Ob durch Einbinden in schulische oder außerschulische Angebote (Sportvereine, Musik- oder Theatergruppen), durch das Fördern eines ehrenamtlichen Engagements oder das Schaffen beruflicher Orientierung: Selbstwert, Zukunftsperspektiven und demokratische Teilhabe zu stärken, wirkt präventiv gegen radikalisierende Ansprachen.

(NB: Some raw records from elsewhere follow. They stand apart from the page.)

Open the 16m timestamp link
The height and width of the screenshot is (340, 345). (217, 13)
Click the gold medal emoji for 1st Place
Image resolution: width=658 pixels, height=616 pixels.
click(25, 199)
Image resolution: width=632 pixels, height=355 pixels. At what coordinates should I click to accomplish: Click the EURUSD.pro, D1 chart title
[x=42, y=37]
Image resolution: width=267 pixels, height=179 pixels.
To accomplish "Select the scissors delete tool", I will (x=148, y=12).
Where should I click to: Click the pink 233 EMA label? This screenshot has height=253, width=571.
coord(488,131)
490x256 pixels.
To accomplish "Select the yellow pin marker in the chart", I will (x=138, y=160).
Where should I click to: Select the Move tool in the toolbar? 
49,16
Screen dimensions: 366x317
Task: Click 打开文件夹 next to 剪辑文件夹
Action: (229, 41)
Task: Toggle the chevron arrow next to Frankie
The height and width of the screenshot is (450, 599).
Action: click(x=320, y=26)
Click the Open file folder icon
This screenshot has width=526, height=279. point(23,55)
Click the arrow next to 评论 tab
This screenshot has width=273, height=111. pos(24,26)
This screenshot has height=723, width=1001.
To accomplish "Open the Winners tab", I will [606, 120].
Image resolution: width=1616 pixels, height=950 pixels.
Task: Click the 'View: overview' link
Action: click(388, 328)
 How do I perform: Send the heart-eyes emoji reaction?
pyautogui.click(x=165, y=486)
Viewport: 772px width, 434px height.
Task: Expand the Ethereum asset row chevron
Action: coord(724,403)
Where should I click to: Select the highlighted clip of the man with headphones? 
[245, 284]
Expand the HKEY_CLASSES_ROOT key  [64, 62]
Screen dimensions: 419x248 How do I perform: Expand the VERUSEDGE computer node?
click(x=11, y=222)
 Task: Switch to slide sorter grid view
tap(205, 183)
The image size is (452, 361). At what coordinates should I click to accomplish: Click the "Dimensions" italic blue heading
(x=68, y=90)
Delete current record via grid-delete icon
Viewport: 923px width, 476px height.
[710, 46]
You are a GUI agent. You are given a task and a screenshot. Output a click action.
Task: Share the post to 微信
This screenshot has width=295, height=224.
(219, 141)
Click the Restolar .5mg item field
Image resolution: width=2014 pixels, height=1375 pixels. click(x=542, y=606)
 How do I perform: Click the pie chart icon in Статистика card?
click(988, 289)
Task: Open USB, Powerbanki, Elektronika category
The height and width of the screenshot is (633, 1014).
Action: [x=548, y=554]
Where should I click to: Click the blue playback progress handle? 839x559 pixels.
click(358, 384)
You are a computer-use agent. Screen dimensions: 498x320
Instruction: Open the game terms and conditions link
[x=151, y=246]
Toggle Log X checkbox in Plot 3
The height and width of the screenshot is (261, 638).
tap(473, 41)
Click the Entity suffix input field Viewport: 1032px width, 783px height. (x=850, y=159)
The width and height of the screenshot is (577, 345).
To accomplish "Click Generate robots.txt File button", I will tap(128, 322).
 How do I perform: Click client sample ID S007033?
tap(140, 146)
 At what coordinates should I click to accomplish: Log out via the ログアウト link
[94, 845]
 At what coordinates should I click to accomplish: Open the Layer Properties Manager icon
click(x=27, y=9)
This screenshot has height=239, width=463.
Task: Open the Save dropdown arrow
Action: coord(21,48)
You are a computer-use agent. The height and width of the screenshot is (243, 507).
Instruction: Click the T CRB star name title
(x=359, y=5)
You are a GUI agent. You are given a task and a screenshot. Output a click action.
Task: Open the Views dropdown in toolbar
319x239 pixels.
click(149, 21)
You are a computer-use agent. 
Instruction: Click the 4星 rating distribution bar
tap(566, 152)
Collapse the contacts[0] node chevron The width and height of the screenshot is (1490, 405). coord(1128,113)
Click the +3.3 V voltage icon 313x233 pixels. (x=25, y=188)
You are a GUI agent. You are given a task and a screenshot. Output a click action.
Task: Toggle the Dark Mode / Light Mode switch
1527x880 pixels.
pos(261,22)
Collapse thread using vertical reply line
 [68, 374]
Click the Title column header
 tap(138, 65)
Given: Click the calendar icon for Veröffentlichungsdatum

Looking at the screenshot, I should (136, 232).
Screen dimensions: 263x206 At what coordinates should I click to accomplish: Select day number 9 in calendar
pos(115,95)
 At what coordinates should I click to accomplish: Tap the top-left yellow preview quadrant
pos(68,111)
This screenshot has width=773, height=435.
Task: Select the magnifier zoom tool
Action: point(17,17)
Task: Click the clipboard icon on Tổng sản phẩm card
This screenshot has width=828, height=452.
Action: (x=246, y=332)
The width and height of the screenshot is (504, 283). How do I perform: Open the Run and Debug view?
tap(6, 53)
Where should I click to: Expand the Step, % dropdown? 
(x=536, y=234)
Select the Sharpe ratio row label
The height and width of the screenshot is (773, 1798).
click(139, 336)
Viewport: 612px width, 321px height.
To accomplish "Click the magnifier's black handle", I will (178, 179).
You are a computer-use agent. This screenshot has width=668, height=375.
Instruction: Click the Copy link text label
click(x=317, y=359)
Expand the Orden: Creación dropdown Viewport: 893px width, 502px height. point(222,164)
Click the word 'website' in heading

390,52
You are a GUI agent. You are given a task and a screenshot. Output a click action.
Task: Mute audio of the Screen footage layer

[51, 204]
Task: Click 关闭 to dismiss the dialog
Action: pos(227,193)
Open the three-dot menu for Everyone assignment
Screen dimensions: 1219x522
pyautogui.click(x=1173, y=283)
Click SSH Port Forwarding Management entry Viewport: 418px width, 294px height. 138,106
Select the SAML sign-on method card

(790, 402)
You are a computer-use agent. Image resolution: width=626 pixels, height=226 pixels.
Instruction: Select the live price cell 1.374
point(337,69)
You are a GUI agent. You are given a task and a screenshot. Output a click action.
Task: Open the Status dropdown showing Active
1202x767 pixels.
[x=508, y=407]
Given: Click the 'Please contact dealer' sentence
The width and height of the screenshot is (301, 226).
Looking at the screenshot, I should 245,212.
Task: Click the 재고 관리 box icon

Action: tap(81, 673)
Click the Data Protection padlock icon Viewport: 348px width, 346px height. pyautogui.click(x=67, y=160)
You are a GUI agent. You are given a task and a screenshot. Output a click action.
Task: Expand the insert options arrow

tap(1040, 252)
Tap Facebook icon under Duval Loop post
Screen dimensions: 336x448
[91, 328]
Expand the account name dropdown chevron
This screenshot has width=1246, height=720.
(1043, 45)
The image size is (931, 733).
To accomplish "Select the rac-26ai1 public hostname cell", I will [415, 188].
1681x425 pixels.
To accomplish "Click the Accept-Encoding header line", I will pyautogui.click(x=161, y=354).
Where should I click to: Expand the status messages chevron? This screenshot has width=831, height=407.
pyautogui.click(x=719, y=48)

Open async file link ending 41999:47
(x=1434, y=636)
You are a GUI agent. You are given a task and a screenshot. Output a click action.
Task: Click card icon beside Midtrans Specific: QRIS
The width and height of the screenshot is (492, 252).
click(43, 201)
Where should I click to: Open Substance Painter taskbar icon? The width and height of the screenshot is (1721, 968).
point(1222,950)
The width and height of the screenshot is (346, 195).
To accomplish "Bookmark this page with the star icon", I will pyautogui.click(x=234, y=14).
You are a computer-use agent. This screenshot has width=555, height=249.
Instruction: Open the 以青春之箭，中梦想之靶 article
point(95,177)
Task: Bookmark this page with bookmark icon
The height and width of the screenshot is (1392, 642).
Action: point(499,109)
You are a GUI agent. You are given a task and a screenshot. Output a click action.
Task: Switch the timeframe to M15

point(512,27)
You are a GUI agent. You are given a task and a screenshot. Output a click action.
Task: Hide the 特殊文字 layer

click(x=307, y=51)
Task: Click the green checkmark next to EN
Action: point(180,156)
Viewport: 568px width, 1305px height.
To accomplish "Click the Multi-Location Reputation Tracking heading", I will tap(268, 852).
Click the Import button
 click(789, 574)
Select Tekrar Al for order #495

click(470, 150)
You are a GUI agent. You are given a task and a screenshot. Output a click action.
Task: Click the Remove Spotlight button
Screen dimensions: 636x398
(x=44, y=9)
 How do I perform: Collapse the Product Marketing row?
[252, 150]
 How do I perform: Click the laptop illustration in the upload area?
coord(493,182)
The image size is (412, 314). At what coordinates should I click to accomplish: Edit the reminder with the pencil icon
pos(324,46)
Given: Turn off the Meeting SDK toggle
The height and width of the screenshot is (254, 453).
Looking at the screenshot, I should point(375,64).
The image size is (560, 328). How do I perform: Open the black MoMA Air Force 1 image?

- Sensibilität im Umgang mit Vielfalt und Diskriminierung
Gesellschaftliche Ungleichheiten durchziehen auch Schule. Zu demokratischer Schulkultur und erfolgreicher schulischer Radikalisierungsprävention gehört deswegen auch, Diskriminierung in ihren unterschiedlichen Formen wahrzunehmen und ihr entgegenzuwirken. Eine diskriminierungs- und religionssensible Haltung bedeutet, unterschiedliche Lebensrealitäten ernst zu nehmen. Weil wir davon ausgehen, dass alle Menschen durch gesellschaftliche Sozialisation bestimmte Vorannahmen mitbringen, ermutigen wir auch schulisches Personal, eigene Vorannahmen zu reflektieren. Vorannahmen bringen alle Menschen mit. Entscheidend ist, sich eigener Prägungen bewusst zu werden und sie professionell zu reflektieren. Sensibles pädagogisches Handeln bedeutet, pädagogische Entscheidungen bewusst zu treffen, ohne Schüler:innen auf zugeschriebene Gruppenmerkmale wie Herkunft oder Religion zu reduzieren.
- Lebensweltorientierung und Anerkennung jugendlicher Realitäten
Die Lebenswirklichkeiten junger Menschen sind geprägt von gesellschaftlichen Konflikten, politischen Debatten, digitalen Öffentlichkeiten und Identitätsfragen. Clear Vision setzt sich dafür ein, dass Schule diese Realitäten aufgreift und Fragen, die junge Menschen beschäftigen, Raum gibt – Fragen nach Zugehörigkeit, Ungleichheit, Religion, Geschlecht und gesellschaftlichen Konflikten. Dafür braucht es Räume, Zeit und pädagogische Formate.
- Konstruktive Kommunikation in herausfordernden Situationen
Der Umgang mit menschenverachtenden, demokratiefeindlichen oder gewaltverherrlichenden Äußerungen stellt schulisches Personal vor große Herausforderungen. Clear Vision setzt hier auf konstruktive Kommunikation statt auf moralische Abwertung, Eskalation oder Gesprächsabbruch. Ziel ist es, Aussagen und Personen zu trennen, empathisch zu reagieren, ohne Zustimmung zu signalisieren, und emotionale Bedürfnisse hinter problematischen Äußerungen sichtbar zu machen. Durch eine dialogorientierte Haltung wollen wir Gesprächsräume offenhalten.